In Alabama, Medicaid policies really took a vicious turn after the first Republican Revolution took over Congress after the ’94 elections. Ideas about social services changed drastically overnight. In ’96-’97 I was fighting Alabama’s stated plan to end home nursing completely and ship every last one of us to institutions out-of-state. I won, but not before several people I knew died. After George W. Bush took over the presidency in 2001, Alabama Medicaid, began saying openly that they can’t afford home care and that it should be the responsibility of families and communities, not the state. Spending on home care dropped dramatically, to unprecedented lows. I had to lobby the state legislature, and eventually sue, to keep my care from being dropped when I turned 21. I won, and saved my younger brother, but my friend Chris died because no caregiver was at home to hear his disconnect alarm. Now with unprecedented yawning budget gaps, home and community based services are scant to non-existent in the red states. I escaped to New York just in the nick of time.

Please realize that the change is here already in most of the country, even California now–thanks to the Governator and a weak legislature. Too many in the NY disability community are happy, comfortable and complacent; ya’ll don’t see the tectonic shifts coming. It’s coming because of the growing consensus that we no longer want to pay for/can’t afford Medicaid and Medicare as it is now, the growing consensus for insane, rugged individualism. People with disabilities, WAKE UP! The time for soul-searching and tough negotiating with conservatives is NOW.

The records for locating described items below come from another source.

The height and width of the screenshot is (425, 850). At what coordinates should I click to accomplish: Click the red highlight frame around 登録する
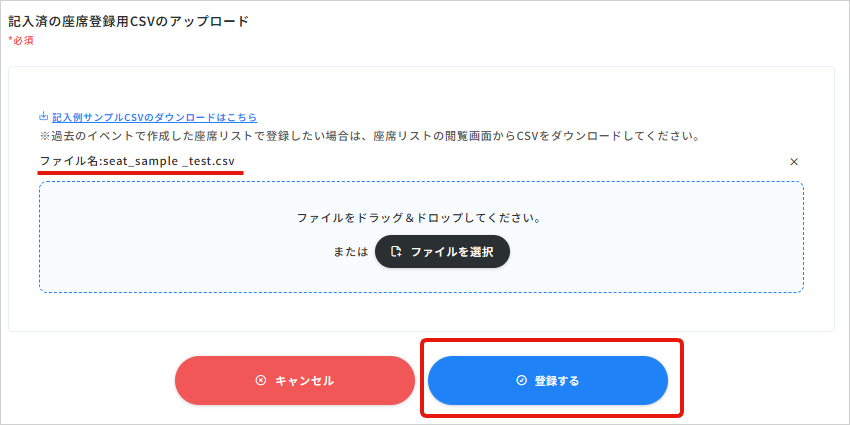pyautogui.click(x=682, y=378)
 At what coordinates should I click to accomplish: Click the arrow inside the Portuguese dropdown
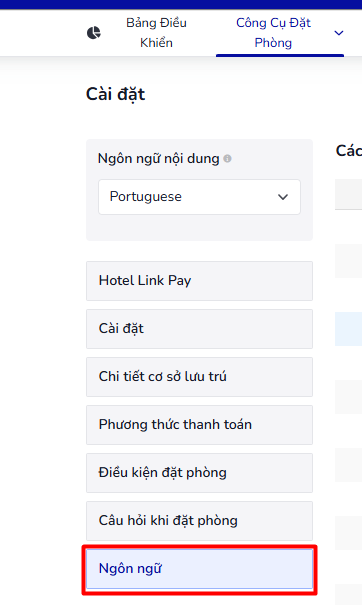pos(283,197)
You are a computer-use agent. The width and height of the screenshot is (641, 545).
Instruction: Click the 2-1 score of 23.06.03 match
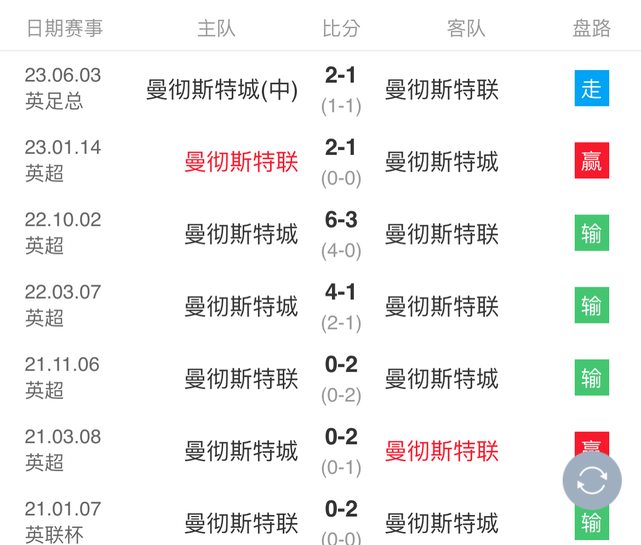coord(341,75)
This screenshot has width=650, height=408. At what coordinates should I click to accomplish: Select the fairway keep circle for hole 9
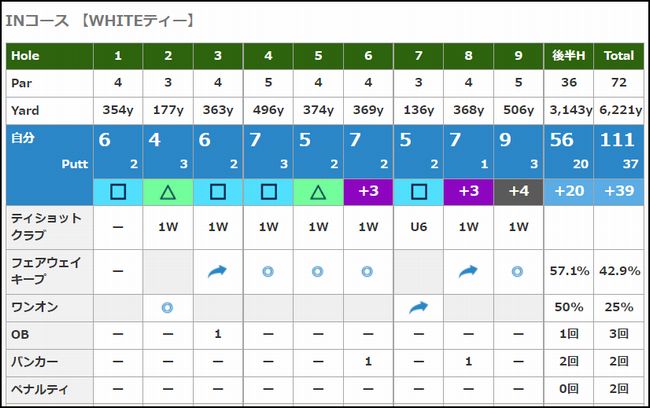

Listen to Paul Ryan talking about his “Roadmap.” Understand that soon we’ll have no choice but deep sacrifices and tough compromises, so the best approach is to negotiate hard for our biggest priorities, and start NOW!

Nick

5 thoughts on “Why It’s Time For Survival Politics For People with Disabilities

  1. That's scary as hell… I'm very glad I don't live in America, basically. I'm sorry they're trying to do this shit to all of my friends, and I don't understand it at all.